Рядом со Смолиным заплясали фонтанчики снега. Одна пуля, пробив валенок, обожгла ногу.
Смолин дал короткую очередь. И снова — мимо. «Да неужели уйдет, подлец? Буквально в руках был и выскользнул…»
Бежать по глубокому снегу трудно. Полушубок, валенки, даже шапка-ушанка сразу потяжелели. Дышать нечем. Во рту вязкая слюна.
— Ну погоди же! Еще бабушка надвое гадала, чья возьмет!
Р-раз! Смолин на бегу сбросил полушубок. Яростно мотнул ногой — и правый валенок вместе с портянкой полетел в сторону. За ним — левый. Сотни ледяных иголок вонзились в ноги. Всего передернуло, но бежать стало куда легче. Словно за плечами выросли крылья.
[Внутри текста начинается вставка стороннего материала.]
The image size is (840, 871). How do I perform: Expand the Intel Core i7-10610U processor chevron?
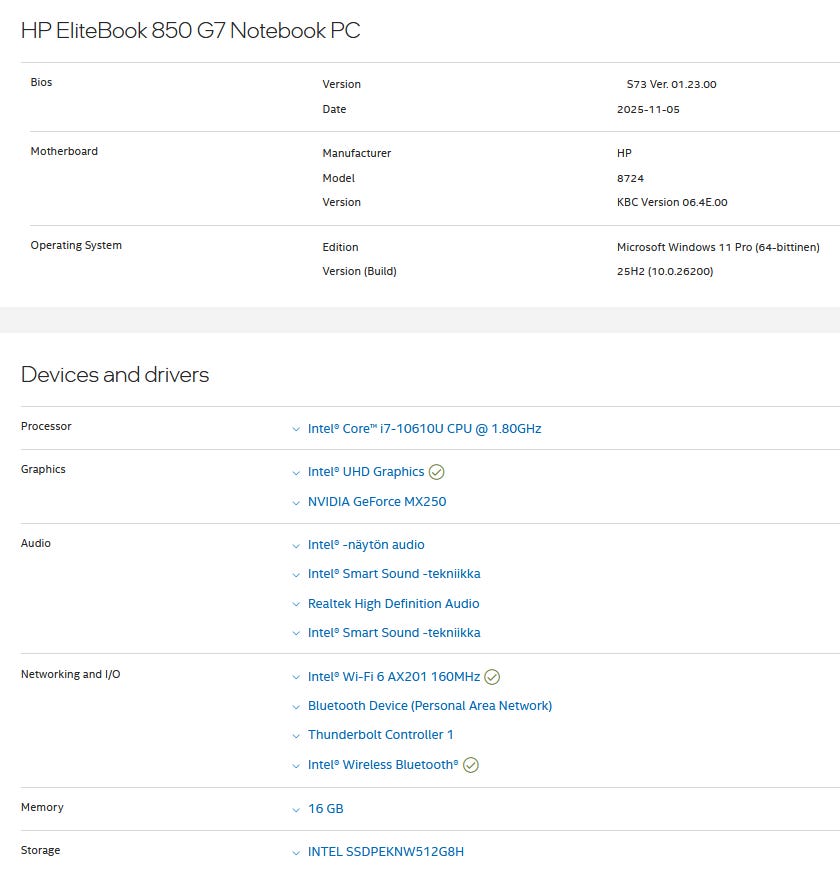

— Сейчас, гад, я тебя попотчую! Узнаешь, какие порядки на том свете! Там на тебя давно паек выписывают.
Расстояние между Смолиным и бандитом заметно сокращалось. Ястреб бросил мешок с награбленными продуктами и одеждой, пытался вытащить из кармана гранату, но она зацепилась за подкладку.
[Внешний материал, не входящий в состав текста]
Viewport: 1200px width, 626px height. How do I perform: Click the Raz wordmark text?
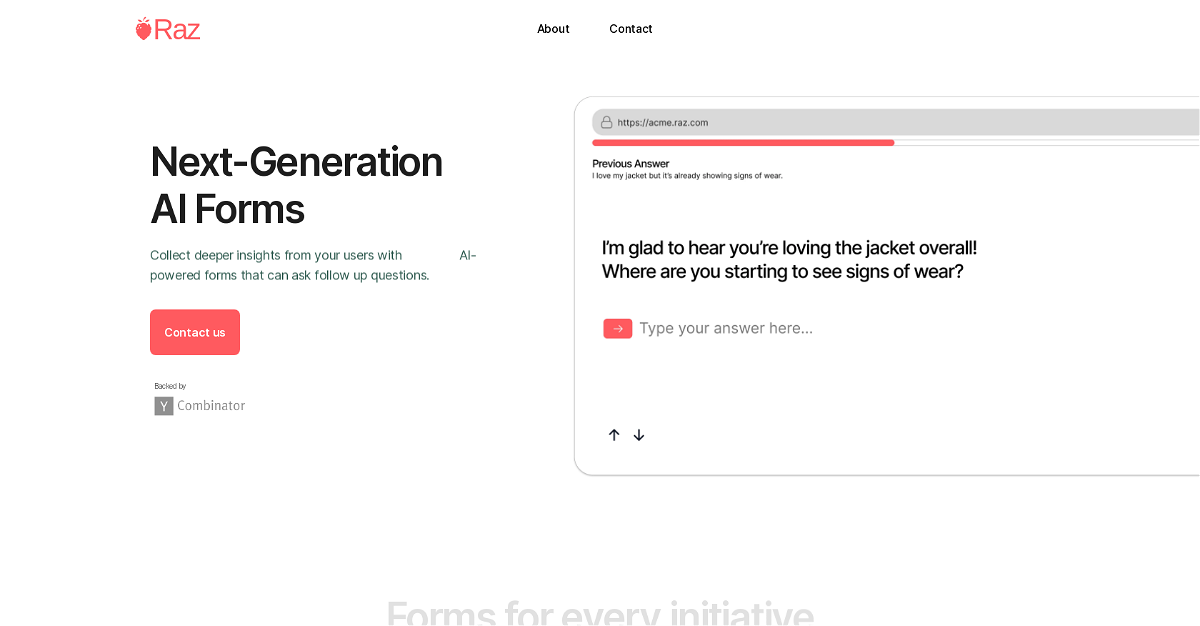177,29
Смолин, почти не целясь, навскидку выстрелил, и тотчас пошатнулась под Ястребом земля…
Какой-то паренек в стеганке, со страхом косясь на убитого, протянул Смолину валенки.
— Обувайте, дяденька! Быстрее обувайте! Дуже зимно, ноги поморозите!
Появилось несколько встревоженных, перепуганных людей.
Кто-то принес полушубок. Кто-то заботливо натягивал на голову Смолина свалившуюся ушанку.
Ястреб лежал на спине, широко раскинув руки. На толстогубом лице застыло выражение угрюмой жестокости. Ощерились редкие зубы.
«Вот и добегался, — думал Смолин. — Что доброго сделал ты людям? Какой след оставил на земле? Кровь, слезы, муки… Жил, попирая человеческие законы. Проклятия и ненависть заслужил. Никто не скажет о тебе доброго слова. Никто не пойдет за твоим гробом. Ни одна живая душа не проронит слезинку над твоей могилой…»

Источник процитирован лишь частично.